In further shock news, fears over persistent low inflation in the UK has forced the Bank of England’s two hawks to drop their calls for an interest-rate rise. Monetary policy committee members Martin Weale and Ian McCafferty, both of whom have been voting for a rate rise since August, made a dramatic U-Turn after the Bank’s official Consumer Price Index inflation benchmark slipped to an almost 15 year low of just 0.5 percent in December. To put this into perspective, just two months ago, the Bank forecast the CPI at 1 percent in the first three months of the year! Sterling sank instantly against the dollar, sliding 0.7 cents to GBP/USD 1.5094 as traders bet that a first interest rate rise from the MPC since 2007 was now an even more distant prospect. Looks like therefore those green shoots of a recovery we were all enjoying last year may not have been so green after all!

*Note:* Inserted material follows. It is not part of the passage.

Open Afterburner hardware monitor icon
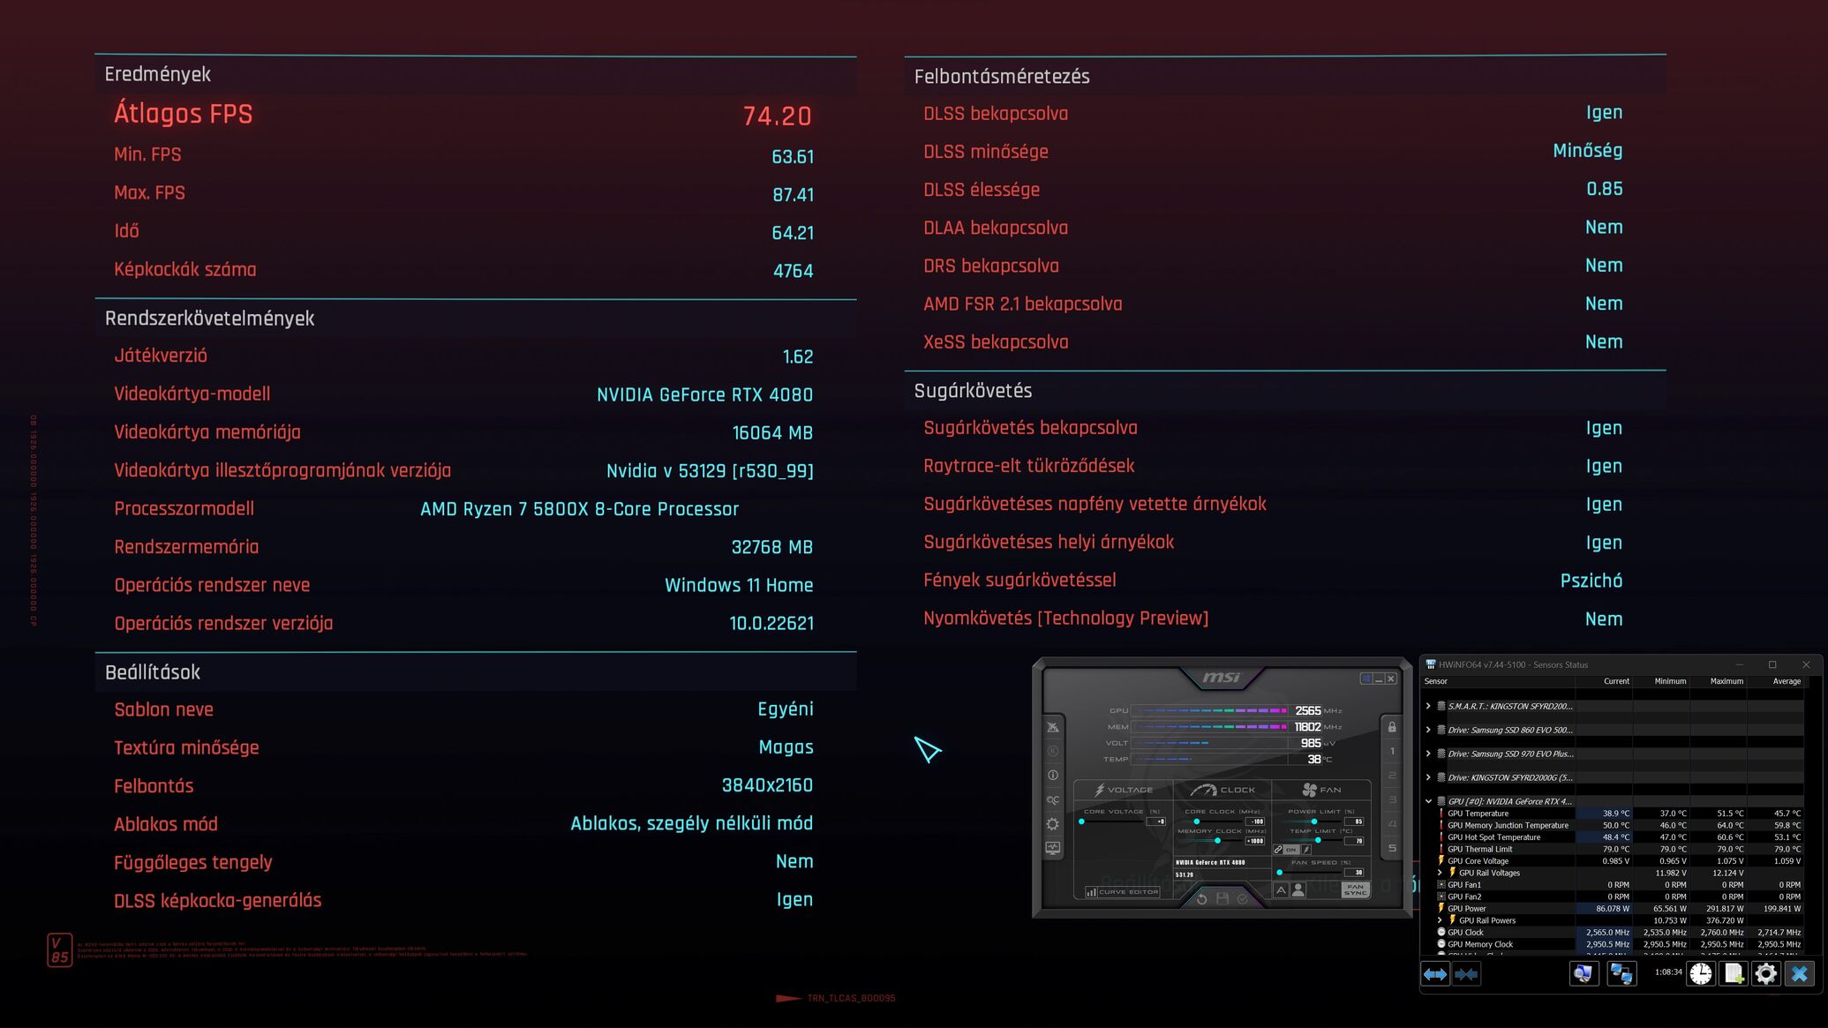1052,848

Finally, early Monday morning saw a “as expected” win for the Syriza party in Greece, plunging the Eurozone into another volatile era of political uncertainty. More than five years into the eurozone crisis that started in Greece in 2009, and raised questions about the single currency’s survival, Greek voters roundly rejected the savage spending cuts and tax rises imposed by Europe’s troika. .


GBP This Week


UK GDP will be the key release this week and is likely to show continued economic momentum for the country. We are forecasting growth of 0.6 percent in the fourth quarter of 2014, pushing our year on year figure to 2.8 percent. As in the previous quarter, growth will likely be driven primarily by services, with other sectors making limited contributions. Robust UK economic growth, and its positive impact on inflation continues to provide some very mild support for GBP this week. However, current very low rates of UK inflation, coupled with a dovish Bank of England and growing election risks, are likely to reverse this short term trend and weigh on GBP in H1 2015.


USD This Week


There is a busy week ahead for the US with the FOMC rate decision on Wednesday, coupled with a series of key data releases such as durable goods, new home sales, consumer confidence on Tuesday, and Q4 GDP on Friday.

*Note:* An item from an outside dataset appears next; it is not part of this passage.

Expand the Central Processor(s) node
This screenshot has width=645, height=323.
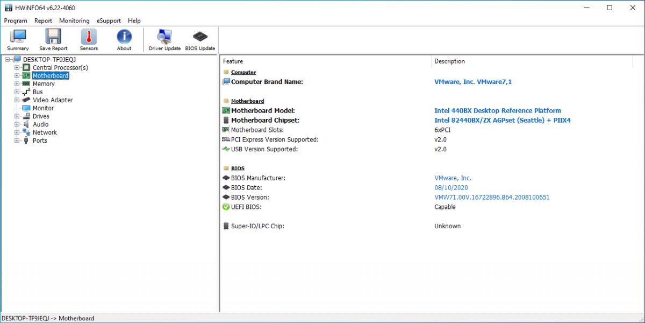point(17,68)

Sticking with the FOMC, despite recent downside inflation and wage data recently, we believe they will maintain their existing policy stance and make very little changes to their statement. They may well comment on the recent decision by the ECB to enact its QE program, and with this in mind expect some continued pressure to be placed on EURUSD as we drawn towards the end of the week.


On the data front, Q4 GDP will be the highlight and we expect another solid posting at around 3.1 percent annualised. New home sales should come in at consensus, with the market expecting a posting of 450k while consumer confidence should come in around 95.0. With this in mind, we expect broad support for the Dollar this week, especially against low yielding currencies and of course, the EUR.


EUR This Week


It has been a tumultuous week for Europe, with the Greek elections likely to continue to present downside risks for the EUR. Moving away from the election however, the focus for the EUR next week will centre on the January flash estimate of euro area inflation on Friday. We expect inflation to have declined -0.6 percent in January, down from -0.2 percent previously. We expect core inflation to remain unchanged at 0.7 percent year on year.


The January German IFO business climate index  on Monday may create some volatility in the FX space. We forecast the business climate index to increase to 106.8 from 105.5 in December.